* **Texto de referencia**:

'''

El Irlandés es un recorrido por la filmografía de su director, por su lenguaje y sus hallazgos, claroscuros y lugares comunes. Es, también, una ofrenda a sí mismo y a gran parte del cine más influyente del pasado siglo, generosa en tanto a su duración y las entregadas actuaciones de Robert De Niro, Al Pacino y Joe Pesci. Se trata además de una maravillosa crónica negra de un país cuya historia ha estado siempre manchada de sangre.
El Irlandés es la crónica de la vida de tres hombres que cambiaron el devenir de su país. Todo comenzó por casualidad cuando un veterano de guerra llamado Frank Sheeran -interpretado por Robert De Niro-, conoció a Russell Bufalino -al que da vida Joe Pesci-, padrino de la mafia de Pennsylvania, en una gasolinera alejada de la mano de Dios. Sheeran trabajaba como repartidor de carne y se le había estropeado el motor del camión. Bufalino le ayudó a ponerlo en marcha y nació entre ellos una amistad que, más tarde, le convertiría en su 'chico de los recados'.
Durante años, Sheeran, conocido como 'El Irlandés', fue un sicario de la mafia de probada eficacia y sangre fría. Pero un buen día Bufalino le presentó a Jimmy Hoffa -Al Pacino-, uno de los líderes sindicales más poderosos de Estados Unidos. Entonces se convirtió en el hombre de confianza de este y pasó a formar parte de las amistades íntimas de algunos de los círculos más poderosos -y peligrosos- del país.
Conjungando de forma magistral el relato micro y el macro, Scorsese narra los momentos álgidos y los más bajos de un tríangulo de poder. Al tiempo que conforma una crónica a través de cuarenta años de siglo XX.
En 2002, Scorsese gustaba de manchar de rojo sangre la nieve cuajada en las calles de Five Points -mítico barrio marginal de Manhattan-. Lo hacía en Gangs of New York, coreografiando de forma epatante las batallas callejeras de los Bowery Boys -nativos americanos de ascendencia británica-, con los Conejos Muertos -inmigrantes irlandeses-. Los anuncios y los pósters de aquella película tenían un eslogan que vertebraba gran parte de la filmografía del realizador italoamericano: “América se forjó en las calles”.

'''

* **Ejercicios propuestos**:
[1] Transcribe sin cambios el fragmento de la reseña sobre El Irlandés que va desde "Durante años, Sheeran, conocido" hasta "peligrosos- del país.".
[2] Enumera todos los actores que aparecen nombrados en la reseña sobre El Irlandés.
Los datos no tienen relación con la reseña sobre El Irlandés.

* **Datos mostrados**:
'''

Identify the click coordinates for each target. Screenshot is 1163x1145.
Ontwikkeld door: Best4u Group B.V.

'''

* **Respuestas en orden**:
[1]
Durante años, Sheeran, conocido como 'El Irlandés', fue un sicario de la mafia de probada eficacia y sangre fría. Pero un buen día Bufalino le presentó a Jimmy Hoffa -Al Pacino-, uno de los líderes sindicales más poderosos de Estados Unidos. Entonces se convirtió en el hombre de confianza de este y pasó a formar parte de las amistades íntimas de algunos de los círculos más poderosos -y peligrosos- del país.

[2]
Robert De Niro
Al Pacino
Joe Pesci